Violência no trânsito em debate no Brasil
Enviada em 18/09/2021
O romance filosófico “Utopia” - criado pelo escritor Thomas Morus no século XVI - retrata uma civilização perfeita e idealizada, onde a sociedade é desprovida de conflitos e problemas. Tal obra ficcional, revela-se distante da realidade contemporânea brasileira, uma vez que a existência de violências ao redor das vias, é um intempérie de amplo espectro, ao qual ainda precisa ser combatido. Nesse âmbito, a presença de leis brandas e a insensibilidade de muitos cidadãos brasileiros perante o próximo, são os principais facilitadores para que se tenha no país, violência no trânsito em demasia.

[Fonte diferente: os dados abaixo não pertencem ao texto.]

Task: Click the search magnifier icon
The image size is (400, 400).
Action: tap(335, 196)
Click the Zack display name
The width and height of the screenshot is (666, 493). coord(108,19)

Nesse viés, as normas do território nacional se mostram pouco rigorosas e, por conta disso, inúmeros são casos de impetuosidade nos fluxos de veículos. Isto posto, de acordo com Aristóteles, a política deve ser utilizada de modo que, por meio da justiça, o equilíbrio seja alcançado na sociedade. Sob tal ótica, o governo que deveria melhorar as sanções do Código penal, não está exercendo o seu papel, haja vista que, as leis amenas abrem portas a situação indesejadas, pois, a pessoa com fúria não se importa com as baixas penas que ela pode ou não receber. Dessa forma, não se garante a estabilidade social proposta por Aristóteles, logo, é de suma importância transformar as condutas estatais brasileiras.
Outrossim, é notório que esse estorvo, é impulsionado devido ao fato de muitos indivíduos brasilienses, pensarem apenas em si mesmos, mostrando incapacidade de emocionar-se acerca dos outros. Nesse contexto, muitos indivíduos se tornam frios, por diversos motivos e, à vista disso qualquer mínima complicação que ocorra no trânsito já explode de raiva e acabam por xingar ou até mesmo agredir outras pessoas, justamente por causa dessa falta de sensibilidade ao pensar no próximo. Destarte, no livro Modernidade Líquida, do filósofo Zygmunt Bauman, ele diserta sobre o imediatismo e a superficialidade no qual essas relações interpessoais supracitadas se baseiam, e, nesse cenário, torna-se necessário dispor de reformas que resolvam essa problemática.
Depreende-se, portanto, que medidas auxiliadoras no que tange à resolução da violência no tráfego, são imprescindíveis. Isto posto, deve-se ao Ministério da Segurança Pública, principal órgão responsável por essa conjuntura, reformular de forma drástica as leis vigentes, por meio de projetos de lei que serão auditados na câmara municipal. Assim, os infratores pensariam duas vezes antes de cometerem delitos, e consequentemente a taxa de violência automobilística cairia bastante. Do mesmo modo, cabe ao Papa, figura de grande importância mundial, realizar um discurso falando sobre a importância da empatia e do respeito ao próximo, que será transmitido via televisão ao Brasil. Para que, dessa maneira, os brasileiros sintam-se tocados e ter a sua mentalidade moldada de forma positiva.